Myriam n’en peut plus. Les couches d’Adam et les heures au parc avec Mila l’étouffent. Elle voudrait reprendre son métier d’avocate. Paul, son mari, accepte. Ils cherchent et trouvent alors la candidate idéale pour s’occuper de leurs enfants. Louise entre dans leur quotidien.

On ne saura pas grand-chose de cette nounou d’enfer. Son existence misérable, bien plus approfondie dans le roman, demeure ici dissimulée. Cette femme mystérieuse s’immisce et s’impose dans l’univers de ce couple qui semble avoir abandonné sa progéniture entre ses griffes. Elle range, lave, cuisine afin de se rendre indispensable. Mère poule un peu fouineuse, elle se fait louve et tigresse, prête à tout pour protéger ses petits.

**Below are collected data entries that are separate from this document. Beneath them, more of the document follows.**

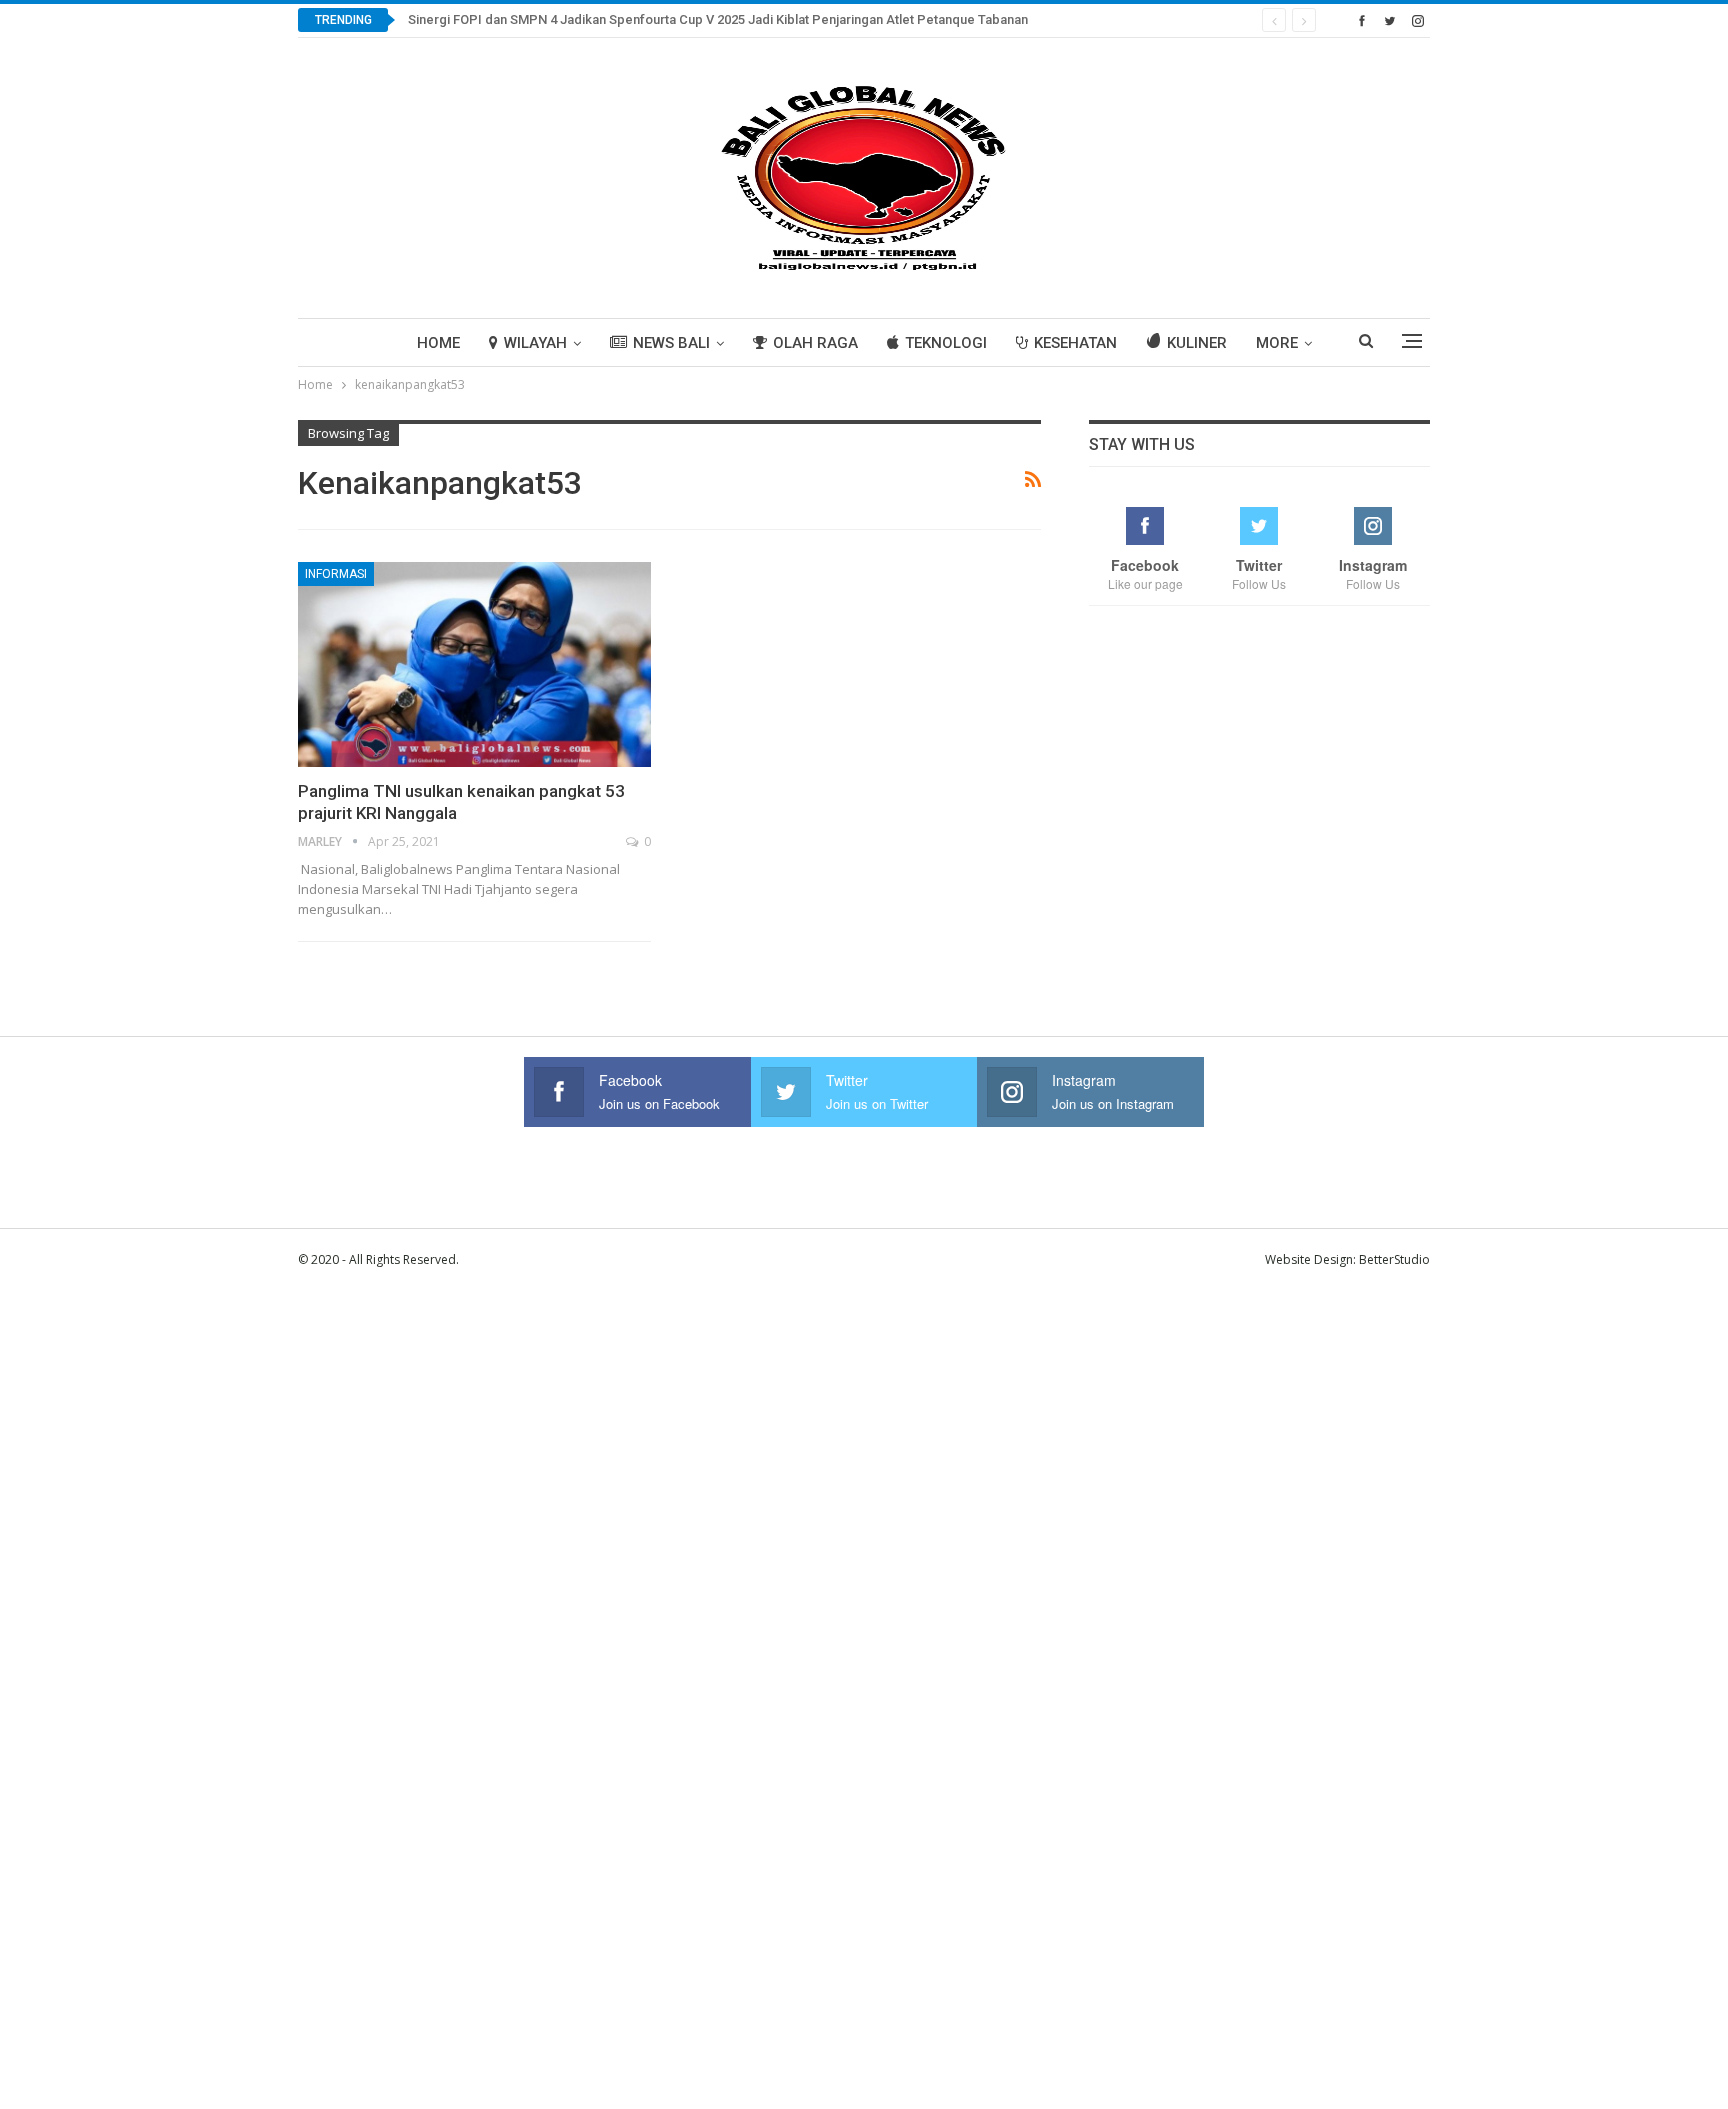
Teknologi (946, 343)
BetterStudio (1394, 1259)
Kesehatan (1075, 343)
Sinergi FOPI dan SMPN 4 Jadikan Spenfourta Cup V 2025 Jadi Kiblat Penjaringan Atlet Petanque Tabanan (718, 19)
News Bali (671, 343)
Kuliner (1197, 343)
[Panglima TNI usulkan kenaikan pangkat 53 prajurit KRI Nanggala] (474, 664)
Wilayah (535, 343)
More (1277, 343)
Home (438, 343)
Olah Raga (815, 343)
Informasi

Au contraire du livre, prix Goncourt 2016, le film peine à se montrer captivant. La fin étant connue pour le lecteur, il faut s’accrocher à d’autres éléments afin de se laisser surprendre par l’angoisse. Or, on se lasse de ces scènes de garderie souvent redondantes. Dans le rôle principal, Karin Viard est trop connue pour faire oublier l’actrice derrière le personnage. Elle en devient même ridicule quand elle exige le pot pour se soulager. Si bien que la mélodie engageante de cette chanson douce finit par dissoner.